In the book, "Identity" by Frances Fukyama, he explains, "In the United States, identity politics has fractured the left into a series of identity groups that are home to its most energetic political activists. It has in many respects lost touch with the one identity group that used to be its largest constituency, the white working class. This has spawned the rise of a populist right that feels its own identity to be under threat, abetted by a president whose personal vanity is tied to the degree of anger and polarization he can stroke." The once silent groups now have a voice in our society and they have become louder and stronger and caused the white working class to feel they are no longer recognized as the primary group.

For example, the citizens in middle American, commonly known as the rust belt, became more and more disenfranchised from the government in Washington DC. These middle to upper class, blue-collar workers have struggled for the past several decades to keep their jobs, their homes, their health insurance, and keep their loved ones from becoming victims of the ever-growing opioid crisis.

They were firmly rooted and stubborn. Not willing to go back to school or change their career paths. The blue-collar man was left behind and becoming angrier as the banks foreclosed and their towns emptied of all other enterprises. They did not want to hear that it was time to move on, leave the confines of your family heritage or adapt to the ever-changing society and economic environment.

Along comes a "millionaire" candidate that puts on a circus atmosphere with his catchy phrases and promises that have no clear plan. He pointed his finger at minorities and blamed them for all White American's problems. He gave them an excuse. He convinced them he was the only one who was going to give them their piece of the American pie.

They took him at his word because he wasn't from the nation's capital, a politician that told them to move on. His macho image and never apologize swagger convinced most of the men and women in middle America that he was going to "drain the swamp" in Washington DC as the new sheriff akin to "Wyatt Earp." He would bring back their jobs and prosperity would once again be in their view. His ability to use fear and hate as a platform took the nationalist party into the mainstream of politics.
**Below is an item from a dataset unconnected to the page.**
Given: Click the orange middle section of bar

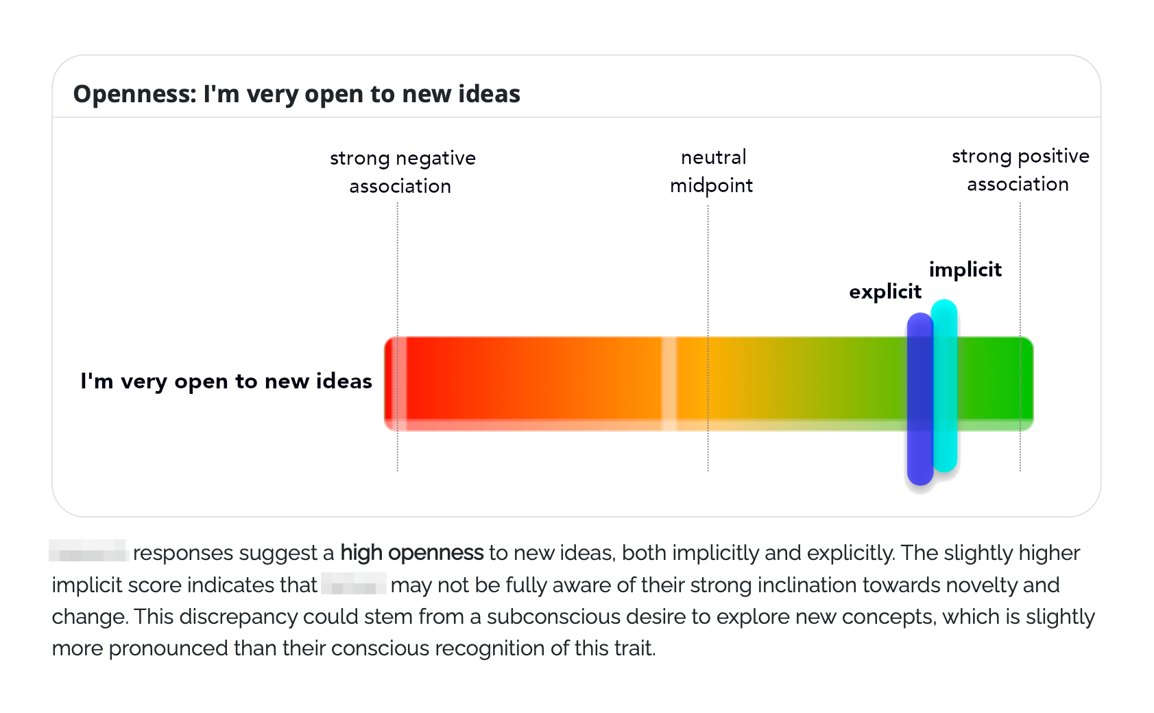Looking at the screenshot, I should (x=603, y=383).
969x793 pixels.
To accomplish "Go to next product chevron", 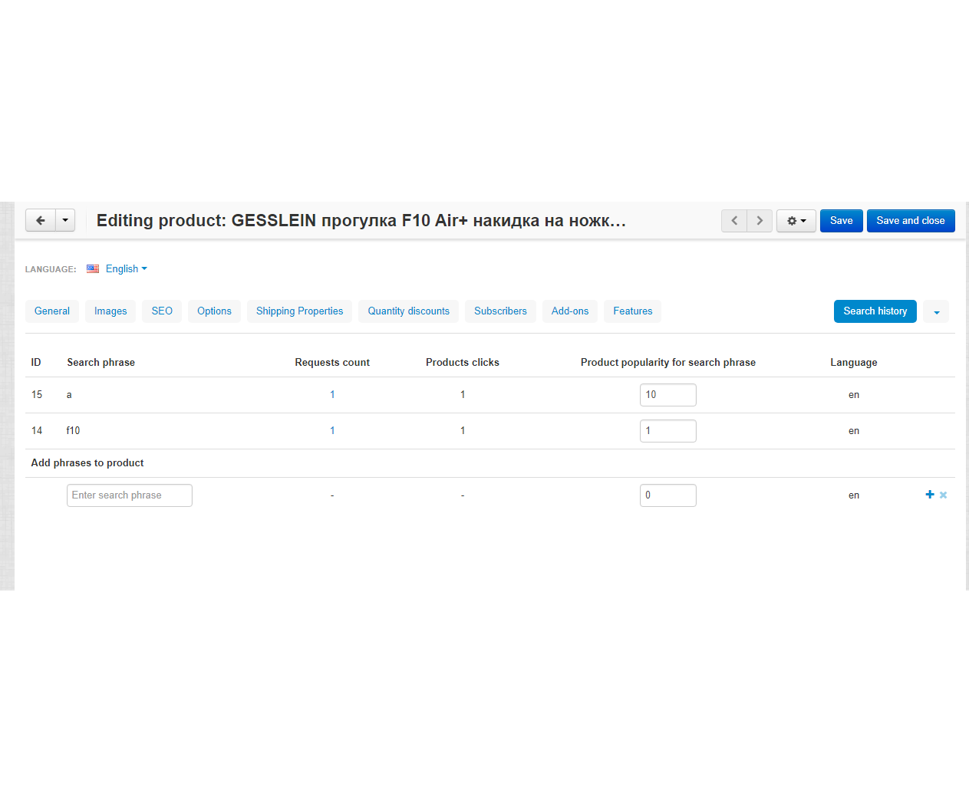I will pyautogui.click(x=760, y=221).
As the nationalist party takes on a life of its own, it becomes clear that a candidate that focuses entirely on the cultural left issues will be challenged to prove their worth. After the 2016 election, the candidates accepted the fact that they overreached when it came to their focus on identity politics and renouncing a more universal appeal.

In an article from The Nation, Walter Benn Michaels writes, "It's not racism that creates the difference between classes; it's capitalism. And it's not anti-racism that can combat the difference; it's socialism. We're frequently told that black poverty is worse than white poverty—more isolating, more concentrated—and maybe that's true. But why, politically, should it matter? You don't build the left by figuring out which victim has been most victimized; you build it by organizing all the victims. When it comes to the value of universal health care, for example, we don't need to worry for a second about whether the black descendants of slaves are worse off than the white descendants of coal miners. The goal is not to make sure that black people are no sicker than white people; it's to make everybody healthy. That's why they call it universal."

Everyone wants to be defined, but there is an overreach when it comes to the labels. As a teenager having a label put on us was degrading and at times emotional, yet as adults, it seems we can't help but put a label on ourselves and others especially when it comes to our politics. As identity politics draws lines in the sand is there a chance that soon we will have more than two main political parties? Will this be a change that is needed to become a more cohesive America?